Carole Dieschbourg became one of the youngest ministers in Europe when she stepped into office as Minister for the Environment for the world’s twentieth-smallest nation, Luxembourg, back in 2013. In 2018, she was re-elected for a second term and is since holding the title of Minister for the Environment, Climate and Sustainable Development.
In the time since, she has been a key leader of the European Union in the UN’s 21st Conference of the Parties (COP21) climate negotiations as Luxembourg then held the Presidency of the Council of the E.U., resulting in the pivotal Paris Agreement on climate change; guided the transformation of her country’s transportation and energy systems to become sustainable; and solidified Luxembourg’s standing as a global epicenter for sustainable finance in close collaboration with the Ministry of Finance.
Charming and calm with an office filled with plants, Minister Dieschbourg does not bat an eye at her record of batting above average. She was raised in the idyllic Luxembourgish countryside near the family’s watermill that is still in operation and later penned a book about the country’s environmental history and man’s role therein.
“By doing this research on the region and all the families there, you are very humbled, because you see what people achieved in very hard times,” she said in a 2019 interview with Landscape News. “You see how people reacted to crises.”
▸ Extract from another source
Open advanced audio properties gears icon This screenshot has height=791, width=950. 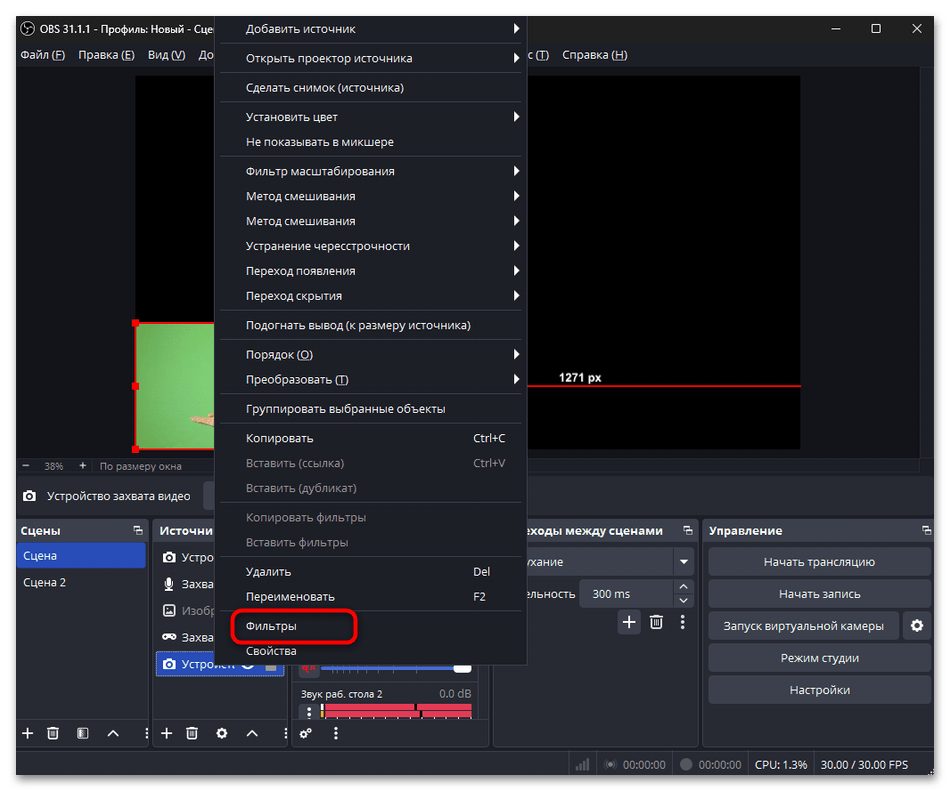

Regarding the COVID-19 crisis, her own reaction was eloquent and diligent – in fact, not so different from her continued swift action against climate change, which include keeping her country on track to meet its impressive 55 percent emissions reductions targets by 2030, as calculated from 2005, and collaborating ever closer with the country’s finance leaders on new initiatives to make sustainable finance a more robust and attractive global sector. Between 2021 and 2025, Luxembourg is committed to spend EUR 200 million in international climate finance to support climate mitigation and adaptation actions in developing countries, which comes in addition to its official development assistance (ODA).
“If we all agree on the urgency of a crisis, we are able to act boldly. We are able to change everything in a very short time.”